Lei conobbe Craxi. Mai immaginato di farne un film?
Me lo ricordo ad Hammamet, con Bobo alla chitarra, mentre canta Piazza Grande di Dalla. Mi faceva pensare a Gambadilegno con un sorriso accattivante: “A modo mio, avrei bisogno di carezze anch’io”.
L’israeliano Amos Gitai la convinse a recitare.
No, mi costrinse. Mi ricattò: ‘Please, please, je suis le juif errant’, l’ebreo errante. Il mio ruolo era quello di un losco, orrendo ufficiale giudiziario. Un pignoratore che faceva portar via dalle case masserizie miserabili, materassi sporchi di piscio. Credo che Amos volesse dire che il suo era un cinema puro, il mio commerciale e corrotto.
Gitai la pagò?
Mi si avvicinò ‘Come vuoi che ti paghi? Stavo per comprare una meravigliosa valigia’. Me la regalò. La mia paga.
Per i protagonisti di “Io e te” è stata una fortuna lavorare con il
regista che conosce i giovani meglio di se stesso?

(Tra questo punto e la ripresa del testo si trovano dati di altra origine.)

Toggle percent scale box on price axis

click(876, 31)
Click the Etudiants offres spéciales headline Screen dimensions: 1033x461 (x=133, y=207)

Tea e Jacopo sono stati straordinari, ma io non volevo soltanto filmarli per essere con loro. Volevo essere loro. Durante le riprese lo sono stato e anche se il turbamento si affievolisce, lo sono ancora. Le sto offrendo una sponda. Reagisca!
Ci aiuti, Bertolucci.
Ma certo, Madame Bovary c’est moi. (L’ultimo tiro di sigaretta biologica riempie la stanza. Con gli artisti e i santi laici ogni nuvola sa di incenso, mirra, oro nascosto).